__Consigna 1__. Resume en dos oraciones el comentario sobre Lucas 16:14.
__Consigna 2__. Escribe lo que sigue al comentario sobre Lucas 16:14, empezando después de su última oración.

__Fragmento de página__.
«Y oían también todas estas cosas los fariseos, que eran avaros, y se burlaban de Él.» Lucas 16:14.
Este versículo nos ofrece una enseñanza profunda sobre la naturaleza del corazón humano y nuestra relación con los bienes materiales.
La palabra «fariseos» proviene del griego Pharisaios (Φαρισαῖος), un grupo religioso conocido por su estricta observancia de la ley, pero también por su hipocresía y amor al dinero.
Los fariseos, a pesar de su aparente devoción religiosa, eran «avaros», del griego philargyros (φιλάργυρος), que significa «amantes del dinero».
Este término revela un apego desordenado a las riquezas, que distorsiona la verdadera mayordomía financiera que Dios espera de nosotros como sus siervos.
La avaricia, según este contexto, es más que un simple deseo de tener más; es una condición del corazón que nos lleva a poner nuestra confianza en las riquezas en lugar de en el Señor Jesucristo, donde Él como fuente de todas las riquezas, nos manda a ser administradores fieles y desinteresados, conscientes de que todas las riquezas que administramos proviene de Él.
En lugar de ser avaros, estamos llamados a utilizar los recursos del Señor para Su gloria, reconociendo que somos mayordomos y no dueños de lo que tenemos.
La reacción de los fariseos al mensaje de Cristo fue de burla, según el verbo griego ekmykterizo (ἐκμυκτηρίζω), que implica desprecio o rechazo con sarcasmo. Este rechazo no era solo hacia las palabras de Jesús, sino hacia la verdad que desafía la idolatría del dinero.

__Datos guardados__.
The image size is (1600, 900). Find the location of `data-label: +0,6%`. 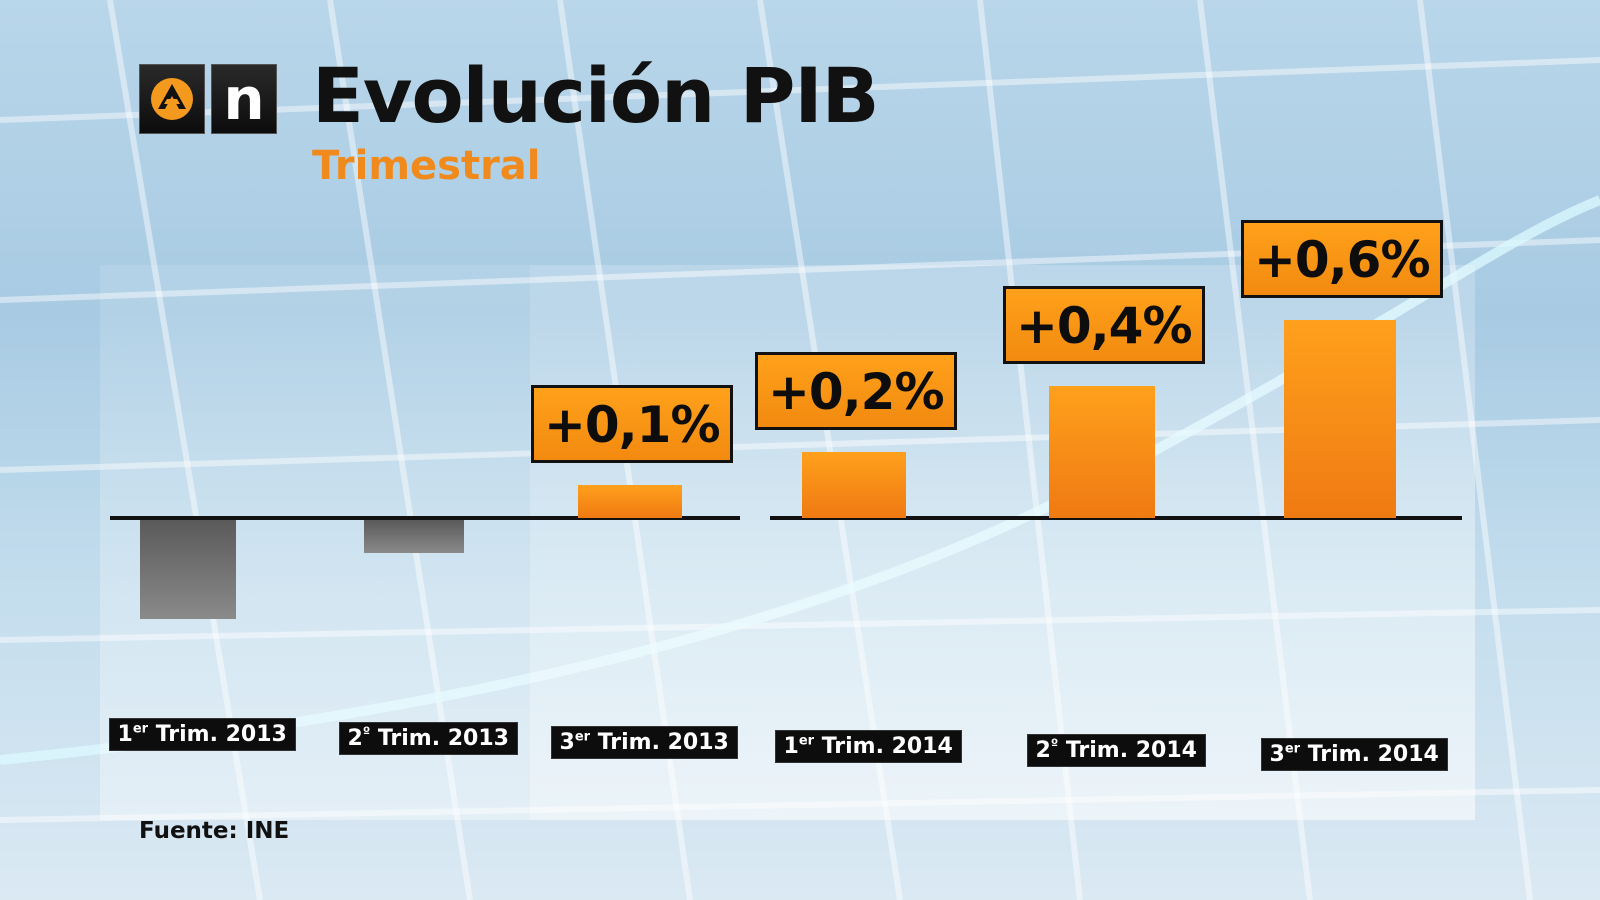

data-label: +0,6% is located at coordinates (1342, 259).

* * *

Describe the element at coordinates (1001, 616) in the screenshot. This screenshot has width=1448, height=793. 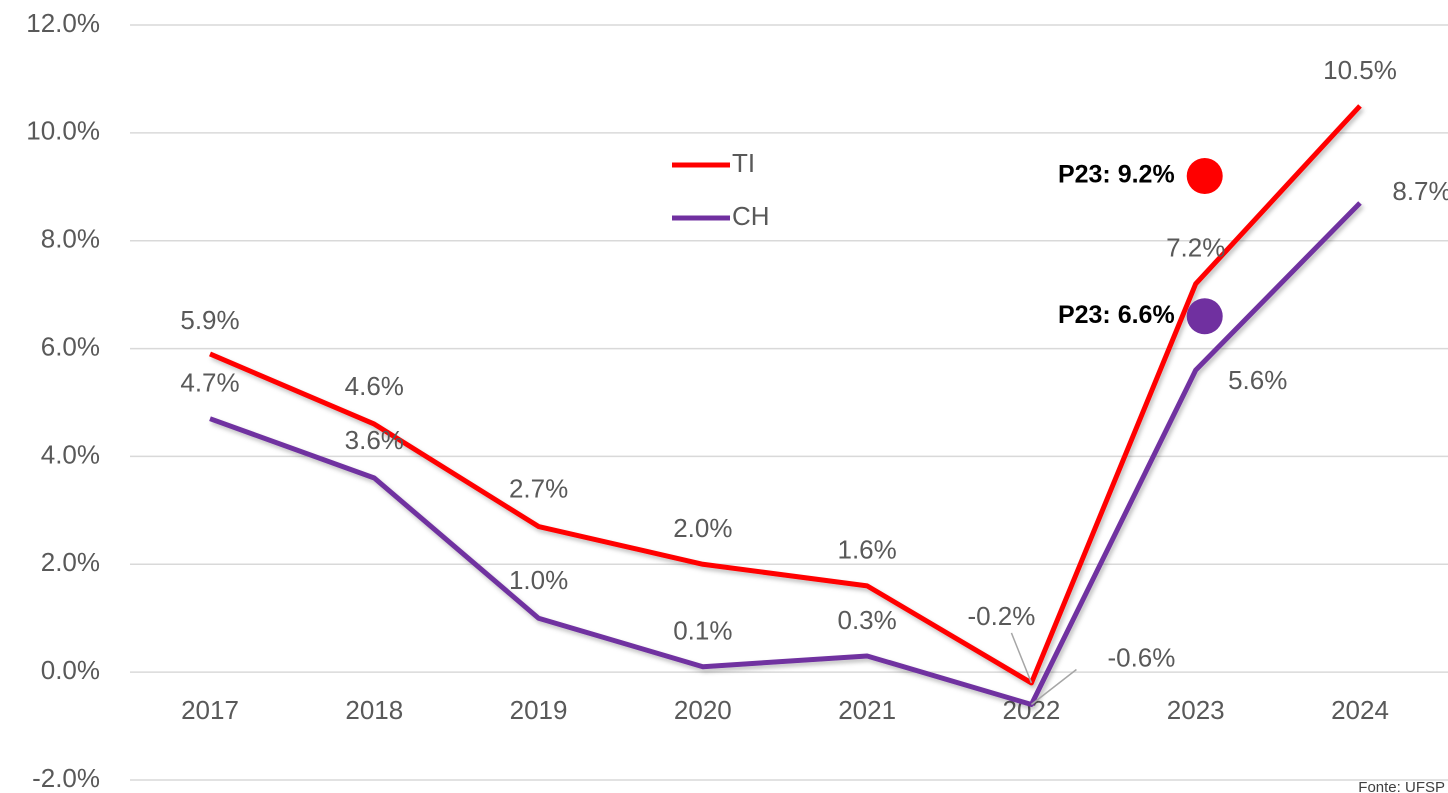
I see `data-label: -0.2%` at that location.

__Respuesta 1__. Según el comentario sobre Lucas 16:14, los fariseos, conocidos por su estricta observancia de la ley, eran avaros, es decir, amantes del dinero, y la avaricia es una condición del corazón que pone la confianza en las riquezas en lugar de en el Señor, cuando estamos llamados a ser mayordomos y no dueños de lo que tenemos. Los fariseos respondieron al mensaje de Cristo con burla, un rechazo sarcástico dirigido también a la verdad que desafía la idolatría del dinero.

__Respuesta 2__.
Como ministros del Evangelio, debemos estar alerta a cualquier forma de burla que pueda surgir cuando elegimos poner nuestra confianza en Dios en lugar de en las riquezas, sabiendo que nuestra lealtad no puede estar dividida.
El principio bíblico que emerge aquí es claro: el amor al dinero es incompatible con la verdadera devoción a Dios. Como administradores de los recursos que el Señor nos ha dado, debemos vivir según lo que se nos enseña en 1ª Timoteo 6:17, que nos instruye a no poner nuestra esperanza en las riquezas inciertas, sino en Dios, «que nos da todas las cosas en abundancia para que las disfrutemos».
Esto subraya que las riquezas, aunque temporales y peligrosas cuando se aman demasiado, son del Señor y están destinadas a ser utilizadas para Su gloria, no para nuestra autocomplacencia.
Un ejemplo práctico de este principio sería la decisión de no acumular dinero sin propósito, sino de usarlo para ayudar a los necesitados, apoyar la obra de Dios y vivir con generosidad.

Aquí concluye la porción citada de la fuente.